Do the math: Willis and Jerry — the Zann boys helped — carried 28,200 pounds of cement up all those steps, one bag at a time — one step at a time — to mix the 50 yards of concrete that had to be delivered daily, for days, to the Ella White job site.

Now, jump ahead five years to a basketball game played on a gym floor laid on that Lancaster concrete. I’m playing for Bingham School’s seventh-grade team, and we’re pitted against arch-rival McPhee.

Things went well; I was able to contribute to our win.

After the game, Patti LaLonde — a winsome seventh-grade blonde and McPhee school cheerleader — smiled at me — causing my pulse to speed — my breathing to slow and deepen.

Were it not for concrete poured underfoot, that game would never have been played, and I wouldn’t have breathed so deeply.

Other examples are scattered about — we regularly walk on them.

Over time, other Lancaster sons came on board: Bob and “Big John,” both good men now passed. Son Tom pursued other interests.

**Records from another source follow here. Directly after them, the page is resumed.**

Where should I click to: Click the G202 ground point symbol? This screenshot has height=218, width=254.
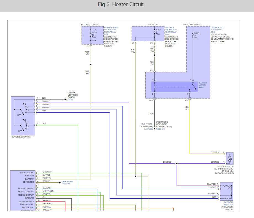point(154,129)
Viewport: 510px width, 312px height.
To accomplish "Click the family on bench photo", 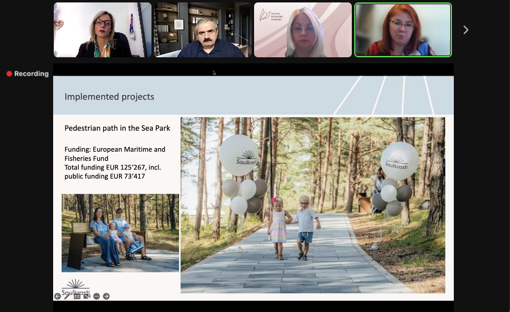I will pos(120,233).
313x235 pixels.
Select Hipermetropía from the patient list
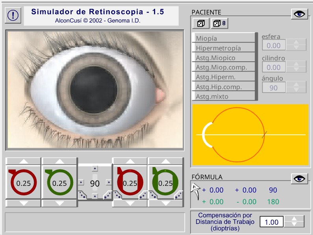(224, 48)
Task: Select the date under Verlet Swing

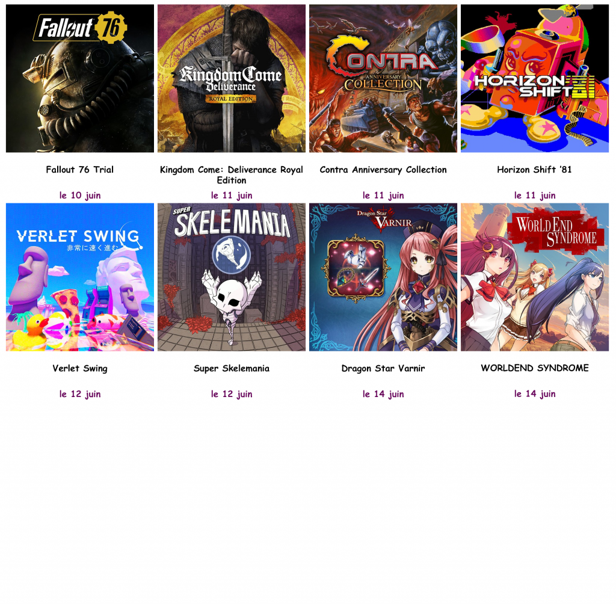Action: tap(80, 394)
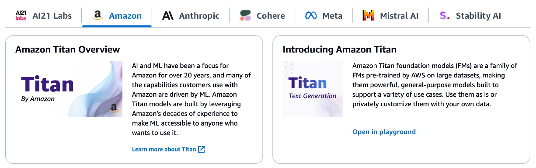This screenshot has width=536, height=168.
Task: Click the Amazon smile logo icon
Action: point(97,16)
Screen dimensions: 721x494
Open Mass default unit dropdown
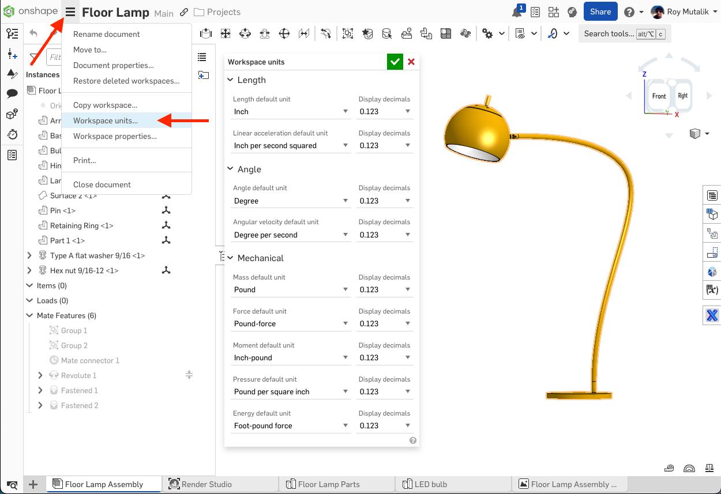[x=291, y=289]
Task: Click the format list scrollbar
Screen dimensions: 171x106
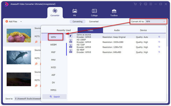Action: pos(66,49)
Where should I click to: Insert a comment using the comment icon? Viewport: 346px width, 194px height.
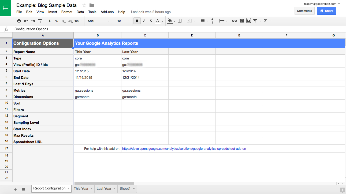[241, 21]
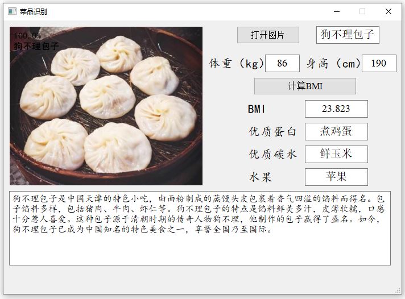The image size is (405, 299).
Task: Click the steamed buns photo preview
Action: 106,106
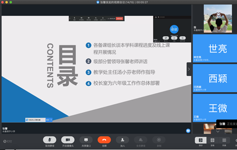
Task: Show more participants with the down chevron
Action: [x=218, y=131]
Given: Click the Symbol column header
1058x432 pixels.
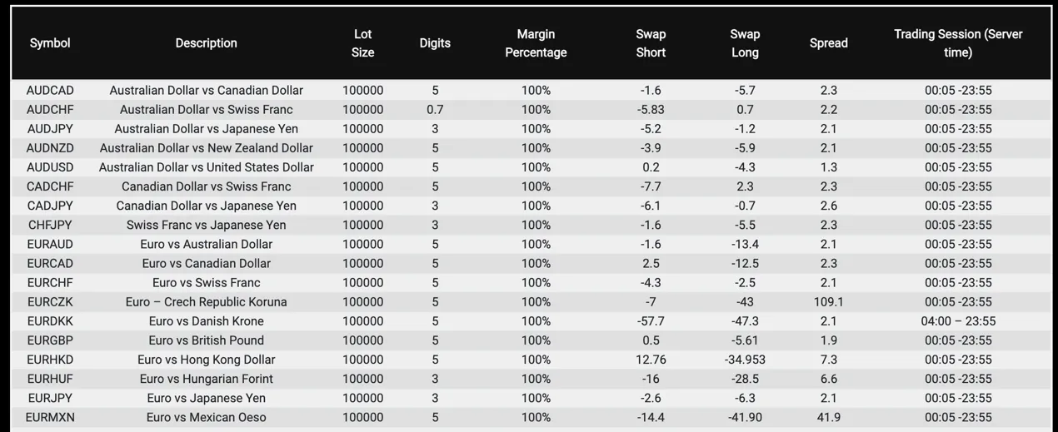Looking at the screenshot, I should coord(50,43).
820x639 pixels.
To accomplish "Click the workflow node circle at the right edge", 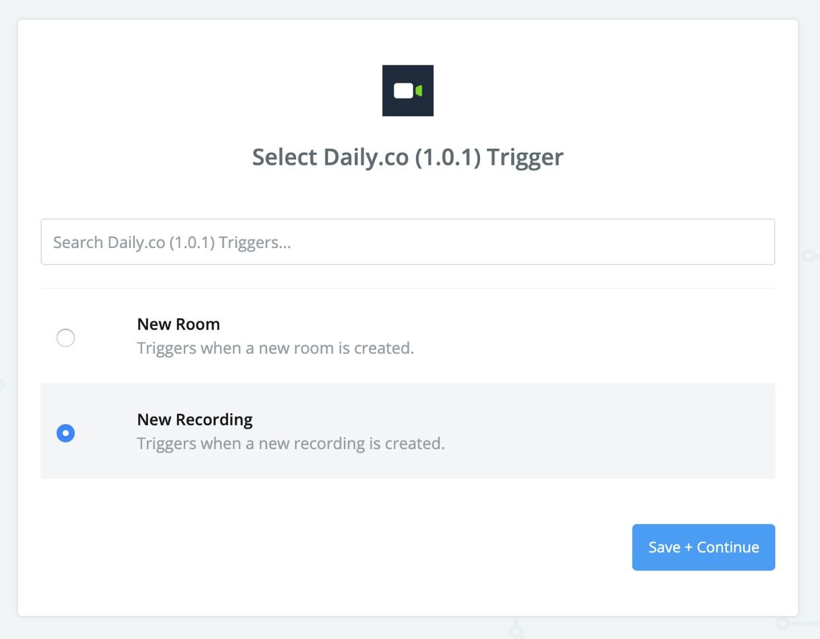I will coord(808,255).
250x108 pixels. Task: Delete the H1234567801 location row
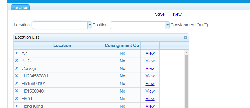(16, 76)
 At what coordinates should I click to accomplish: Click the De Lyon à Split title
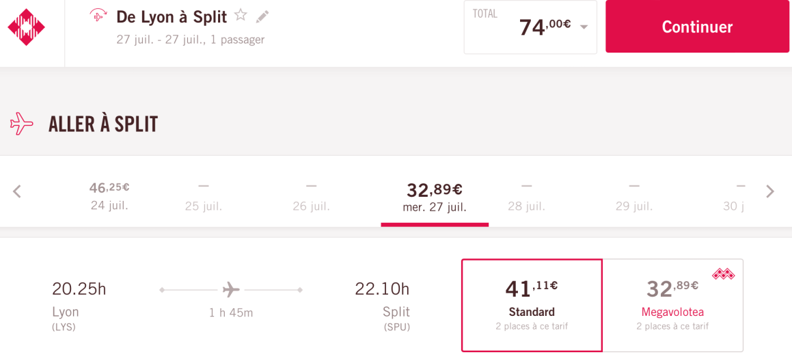(x=172, y=16)
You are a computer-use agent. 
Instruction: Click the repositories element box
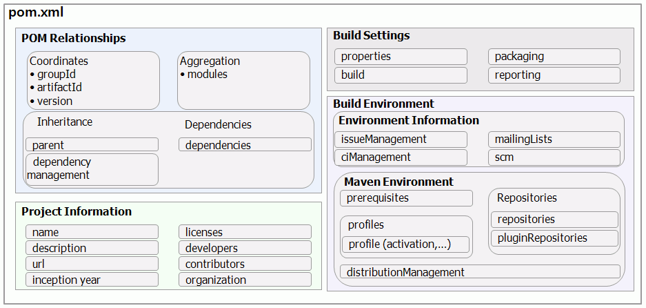point(554,220)
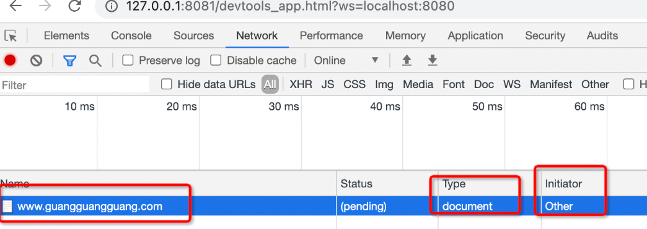
Task: Clear the network log with the clear icon
Action: (x=37, y=61)
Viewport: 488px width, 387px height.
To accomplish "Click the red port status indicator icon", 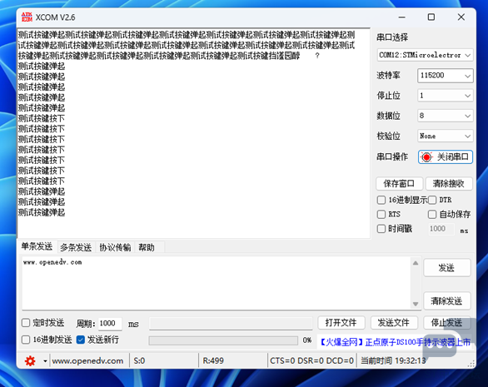I will coord(426,157).
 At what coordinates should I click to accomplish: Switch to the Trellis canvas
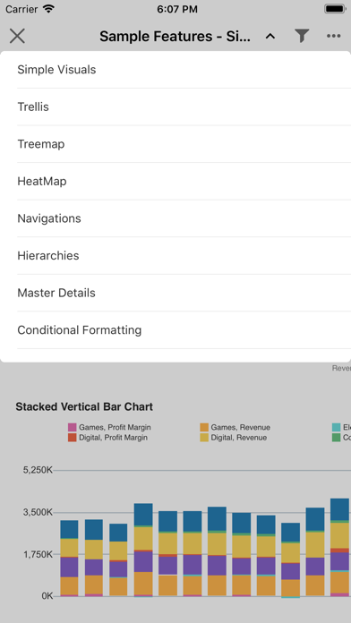tap(176, 107)
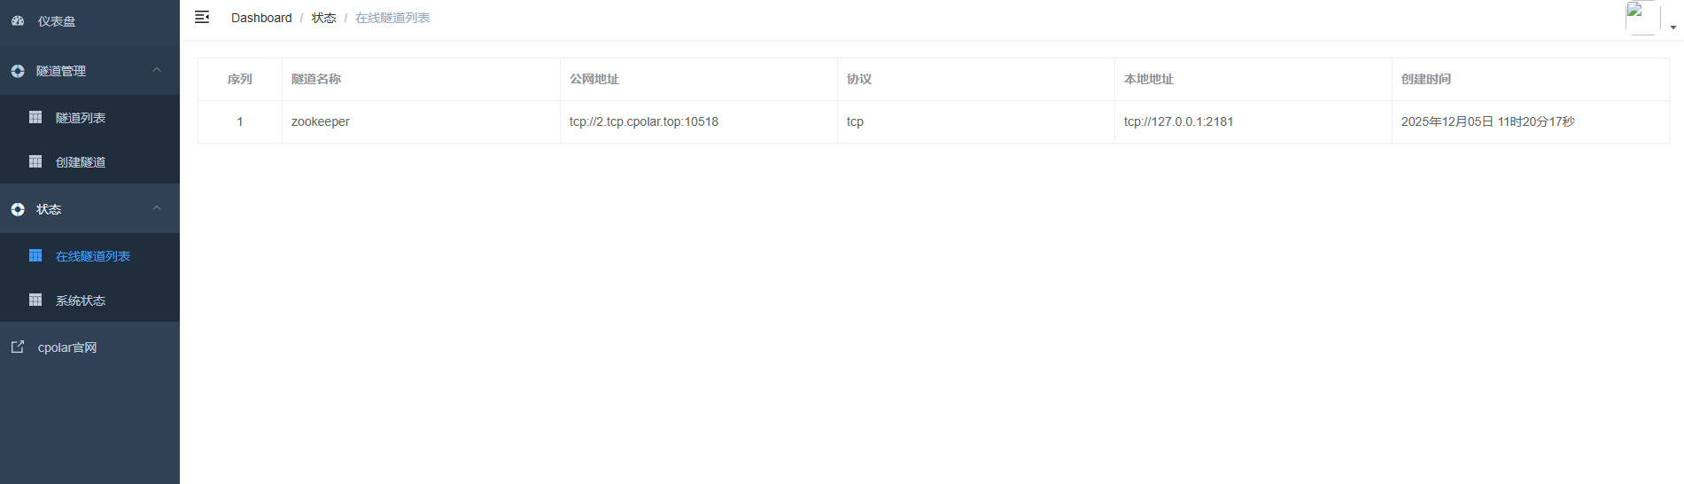
Task: Collapse the 状态 menu chevron
Action: (157, 208)
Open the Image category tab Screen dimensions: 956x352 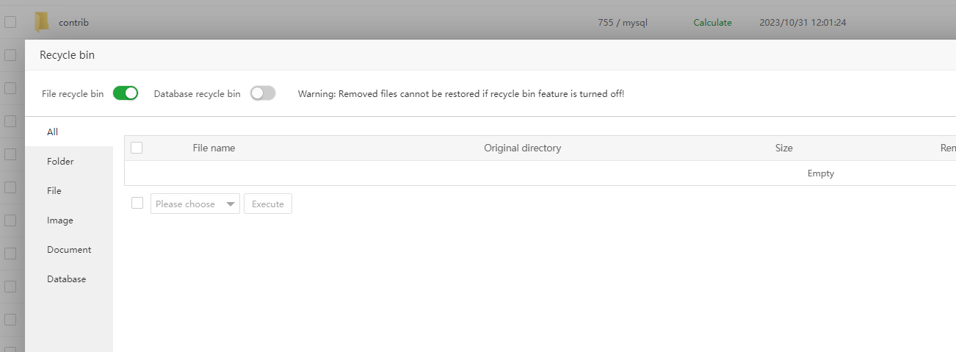point(60,220)
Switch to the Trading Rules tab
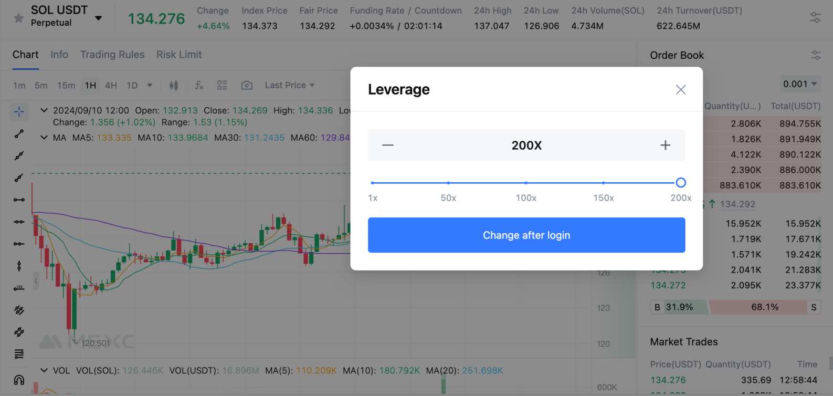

Today, L&S is run by Jerry’s son, Tim; his wife, Dawn, daughter, Stephanie, and Tim’s sister, Pam Malaney. Jerry, 92, still stops by.

You probably didn’t attend Alpena Boy’s Club Camp on Long Lake in Hillman; unfortunately, it’s long gone — but many did. We lived on floors in camper’s cabins, sat in chairs on dining hall floors, used community restrooms, and walked on sidewalks, all of which L&S helped fashion.

No cost was amortized in any camper’s fees — there was none.

That old bridge to Island Park — its deck was assembled in L&S’s yard, lifted onto a flatbed, and trucked to the island, set on abutments whose forms were filled with L&S concrete at no cost to the tens of thousands of us who walked over it.

What of the new covered bridge?

When next you visit the island, note the evidence of good people incorporated into the bridge that leads you there. A project conceived, promoted, and guided by Mike Kendziorski.

The time, labor, materials, skills, and financial support necessary to its completion were donated by over 70 individuals and entities of this community.

A cooperative endeavor unrelated to political or religious affiliation.

Those massive, hand-hewn beams, its classic roof, the stone rubble so artfully placed; its knotty pine ceiling and planked deck; its finished stonework, landscaping, plumbing, and electrical work all masterfully accomplished — a communal effort — unique, beautiful, functional, enduring.

You’ll not notice, but be aware of the 242 yards of donated L&S concrete lying underfoot.

A final observation.

I couldn’t ride with driver Ricky Wikaryasz — cement trucks accommodate only one, so I followed along. We went out to Wilbert Vault Co., next to Evergreen cemetery.

Ricky drove to the back of a building, entered, and expertly guided his load of concrete down a chute into waiting forms of burial vaults and lids.

Wilbert employees John and Larry troweled the concrete smooth and moved it into voids.

When my remains are laid to rest, they will likely lie in a vault made from stone quarried here, fired into clinker in our kilns, then ground into the cement used to mix the concrete poured into its form.

Evidence of many good people underneath, to either side, over top — and underfoot.